Deriving Mendelian Randomization–Based Causal Networks of Brain Imaging Phenotypes and Bipolar Disorder

Background: Neuroanatomical variation in individuals with bipolar disorder (BD) has been described previously in observational studies. However, the causal dynamics of these relationships remain unexplored. Methods: We performed Mendelian randomization (MR) of 297 structural and functional neuroimaging phenotypes from the UK Biobank and BD using genome-wide association study summary statistics. We carried out a suite of sensitivity analyses and identified phenotypic categories with the greatest effect on BD. We applied a novel inverse sparse regression model that accounts for covariance between sets of correlated effects to estimate direct causal effects (DCEs), which represent the effect of one phenotype conditional on all other effects. We used DCE weights to create causal scores for BD using neuroimaging data from 3 clinical cohorts.
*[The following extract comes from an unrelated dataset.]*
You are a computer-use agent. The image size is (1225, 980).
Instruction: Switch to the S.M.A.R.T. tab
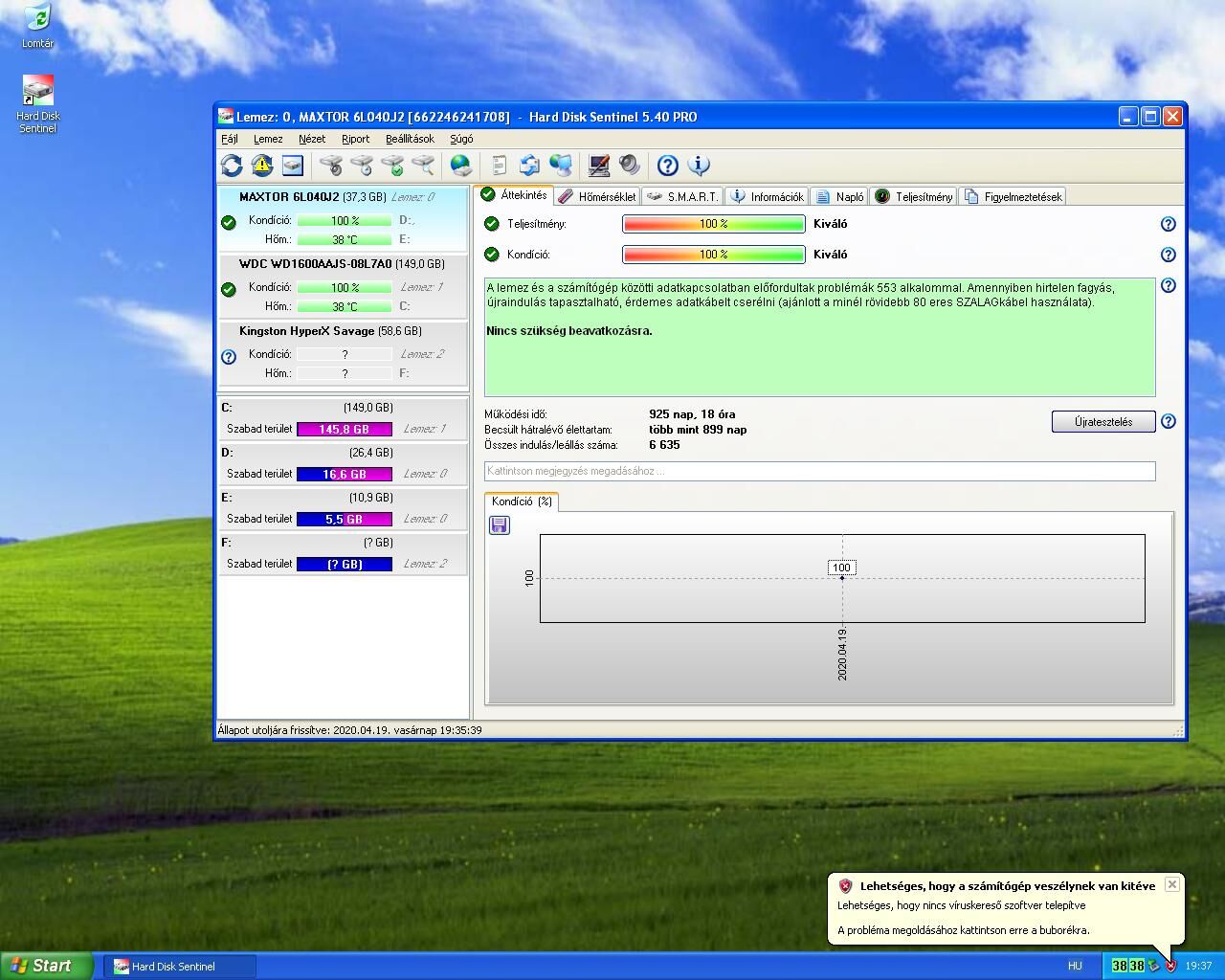pos(682,197)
Results: We found 28 significant causal relationship pairs after multiple testing correction containing BD as a term, 27 of which described neuroimaging phenotype effects on BD. White matter tract phenotypes had larger absolute effects on BD than vice versa in MR tests and estimated DCE solutions. We found that white matter phenotypes had significantly larger out-degrees than non–white matter tract phenotypes across network solutions. A causal score constructed using neuroimaging causal estimates was a significant predictor of BD in an adolescent cohort (odds ratio = 0.79). Conclusions: MR analyses suggest that neuroanatomical variation, specifically in white matter tracts such as the longitudinal fasciculi, is likely a cause rather than a consequence of BD. Verification of estimated causal relationships requires replication and triangulation of evidence approaches using other study designs.